For Immediate Release 9 September 2015

BELVOIR! BELVOIR LETTINGS PLC

(the "Company" or "Belvoir")

 

Interim Results for the six months ended 30 June 2015

 

Belvoir Lettings PLC (AIM: BLV), one of the UK's largest lettings franchises, is pleased to announce interim results for the six months ended 30 June 2015.

 

 

Financial Highlights

· Strong growth in Management Service Fees of 14% to £1.76m (H1 2014: £1.54m)

· Focused control of costs led to reduced administrative expenses (excluding corporates) by 11% to £1.30m (H1 2014: £1.47m) reflecting less reliance on outsourced professional services and no bad debts in the period

· Profit after tax maintained at £0.60m (H1 2014: £0.61m) despite the effect of the Election

· Earnings per share of 2.5p (H1 2014: 2.5p)

· Interim dividend unchanged at 3.4p (H1 2014: 3.4p)

 

Operational Highlights and Current Trading

· Belvoir network currently stands at 166 outlets having introduced 5 new franchisees to the network

· Pipeline of future franchisees now stronger reflecting renewed stability within the market following the General Election

· Roll out of estate agency services on target to achieve 35% of the Belvoir outlets by the end of the year

· Acquisition by franchise owner of agency in Bury supported by Belvoir central office funding of 50%

· Further franchise-led acquisitions in the pipeline for the second half

· Traditionally H2 has been stronger than H1 and this year should be no exception. Trading since the period end gives confidence that the Company remains on track to meet full year market expectations.

 

Post Period End Highlights

· First step in multi-brand corporate strategy completed in July 2015

· Acquisition of Newton Fallowell, a network of 30 franchised and one corporate estate and lettings agencies funded by means of a placing which raised gross funds of £4.28m (gross)

· Total network now stands at 197 outlets

 

 

Mike Goddard, Chief Executive Officer of Belvoir Lettings, commenting on the results, said:"We are encouraged that our support of franchisee growth through targeted acquisitions is bearing fruit with a 14% growth in our management service fees (MSF). Even more importantly is our move into a multi-brand strategy with the purchase of Newton Fallowell in July, a well-known East Midlands franchise network of 31 offices. The impact of this and our stronger recruitment pipeline will start to show in H2 2015 and underpins our medium-term growth plans."

 

For further details:

 

Belvoir Lettings PLC

Mike Goddard, Chairman and CEO

Louise George, Finance Director

 

 

01476 584900

investorrelations@belvoirlettings.com

 

Cantor Fitzgerald Europe

Rick Thompson, Phil Davies, David Foreman, Michael Reynolds Corporate Finance

David Banks, Tessa Sillars

Corporate Broking

0207 894 7000

 

 

Buchanan

Charles Ryland, Gabriella Clinkard, Madeleine Seacombe

 

0207 466 5000

 

 

About Belvoir Lettings PLC

Belvoir was founded in February 1995 by Mike and Stephanie Goddard and operates from its Central Office in Grantham, Lincolnshire. Belvoir successfully listed on the AIM market of the London Stock Exchange on 21 February 2012.

- Record extracts
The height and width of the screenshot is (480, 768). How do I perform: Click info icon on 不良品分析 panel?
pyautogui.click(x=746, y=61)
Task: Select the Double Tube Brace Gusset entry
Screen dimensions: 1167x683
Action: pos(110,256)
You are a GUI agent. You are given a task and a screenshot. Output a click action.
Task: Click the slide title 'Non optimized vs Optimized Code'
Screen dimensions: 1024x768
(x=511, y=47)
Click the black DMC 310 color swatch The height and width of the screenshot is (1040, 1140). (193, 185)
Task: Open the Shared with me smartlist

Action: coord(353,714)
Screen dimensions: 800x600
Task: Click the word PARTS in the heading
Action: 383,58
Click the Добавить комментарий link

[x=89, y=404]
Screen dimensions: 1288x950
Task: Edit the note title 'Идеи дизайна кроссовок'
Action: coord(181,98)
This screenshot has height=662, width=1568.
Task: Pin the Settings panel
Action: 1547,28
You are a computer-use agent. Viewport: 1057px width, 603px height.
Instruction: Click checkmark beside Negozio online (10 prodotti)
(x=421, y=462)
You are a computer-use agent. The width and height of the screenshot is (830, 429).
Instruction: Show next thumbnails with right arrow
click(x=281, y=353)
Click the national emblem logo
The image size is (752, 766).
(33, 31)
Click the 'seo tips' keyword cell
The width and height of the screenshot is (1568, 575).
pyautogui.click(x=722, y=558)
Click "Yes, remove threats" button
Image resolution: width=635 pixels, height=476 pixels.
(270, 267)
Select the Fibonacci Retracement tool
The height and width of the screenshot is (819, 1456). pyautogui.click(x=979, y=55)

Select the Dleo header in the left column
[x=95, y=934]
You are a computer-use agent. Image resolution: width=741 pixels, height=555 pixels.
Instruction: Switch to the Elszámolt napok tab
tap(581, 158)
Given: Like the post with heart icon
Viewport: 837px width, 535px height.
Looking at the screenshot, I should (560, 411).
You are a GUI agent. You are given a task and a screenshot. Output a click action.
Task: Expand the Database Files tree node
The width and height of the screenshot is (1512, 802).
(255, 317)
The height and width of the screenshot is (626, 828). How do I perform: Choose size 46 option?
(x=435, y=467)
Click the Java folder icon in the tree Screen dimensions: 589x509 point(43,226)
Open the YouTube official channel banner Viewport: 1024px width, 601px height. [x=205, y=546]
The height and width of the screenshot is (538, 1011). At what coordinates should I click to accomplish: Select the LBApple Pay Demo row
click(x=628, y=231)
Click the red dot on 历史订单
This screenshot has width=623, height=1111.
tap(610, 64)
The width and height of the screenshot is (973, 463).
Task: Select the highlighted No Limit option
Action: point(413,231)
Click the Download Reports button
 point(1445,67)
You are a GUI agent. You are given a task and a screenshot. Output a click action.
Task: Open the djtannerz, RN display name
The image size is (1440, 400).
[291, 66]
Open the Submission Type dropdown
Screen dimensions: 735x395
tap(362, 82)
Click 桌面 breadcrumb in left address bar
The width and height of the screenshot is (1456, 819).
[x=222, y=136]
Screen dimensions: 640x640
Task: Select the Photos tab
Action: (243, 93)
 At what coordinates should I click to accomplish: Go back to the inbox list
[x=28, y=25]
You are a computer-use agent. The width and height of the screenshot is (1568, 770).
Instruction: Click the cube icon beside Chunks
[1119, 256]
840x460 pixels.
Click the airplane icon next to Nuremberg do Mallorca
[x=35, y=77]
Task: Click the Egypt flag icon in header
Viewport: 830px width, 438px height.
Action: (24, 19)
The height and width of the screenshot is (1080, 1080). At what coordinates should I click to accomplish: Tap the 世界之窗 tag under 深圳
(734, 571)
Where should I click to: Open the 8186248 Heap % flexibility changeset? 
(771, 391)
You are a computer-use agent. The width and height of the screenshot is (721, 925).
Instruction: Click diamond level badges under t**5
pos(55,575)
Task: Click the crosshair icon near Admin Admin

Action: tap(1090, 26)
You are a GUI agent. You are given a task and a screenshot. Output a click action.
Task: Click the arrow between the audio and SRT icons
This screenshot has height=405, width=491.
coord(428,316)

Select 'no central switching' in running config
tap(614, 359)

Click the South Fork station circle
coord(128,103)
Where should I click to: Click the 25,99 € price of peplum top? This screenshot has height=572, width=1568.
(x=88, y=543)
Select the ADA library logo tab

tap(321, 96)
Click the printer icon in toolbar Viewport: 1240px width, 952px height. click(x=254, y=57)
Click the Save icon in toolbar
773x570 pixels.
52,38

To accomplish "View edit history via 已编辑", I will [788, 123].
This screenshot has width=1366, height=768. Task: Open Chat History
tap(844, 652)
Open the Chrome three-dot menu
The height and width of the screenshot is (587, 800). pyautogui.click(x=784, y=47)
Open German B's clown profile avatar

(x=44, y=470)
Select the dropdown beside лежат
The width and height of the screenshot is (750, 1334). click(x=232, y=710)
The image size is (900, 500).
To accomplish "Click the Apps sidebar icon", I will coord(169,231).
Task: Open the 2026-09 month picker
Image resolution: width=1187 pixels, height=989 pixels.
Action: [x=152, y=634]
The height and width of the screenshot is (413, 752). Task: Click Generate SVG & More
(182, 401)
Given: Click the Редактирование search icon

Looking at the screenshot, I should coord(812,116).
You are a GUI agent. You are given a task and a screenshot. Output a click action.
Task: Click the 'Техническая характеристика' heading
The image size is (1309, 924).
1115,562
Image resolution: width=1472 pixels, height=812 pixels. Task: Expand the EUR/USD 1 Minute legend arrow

- Required work
Quote word for word the passage of the Belvoir interim results announcement above, from "BELVOIR! BELVOIR LETTINGS" to "30 June 2015.".

- Worked answer
BELVOIR! BELVOIR LETTINGS PLC

(the "Company" or "Belvoir")

 

Interim Results for the six months ended 30 June 2015

 

Belvoir Lettings PLC (AIM: BLV), one of the UK's largest lettings franchises, is pleased to announce interim results for the six months ended 30 June 2015.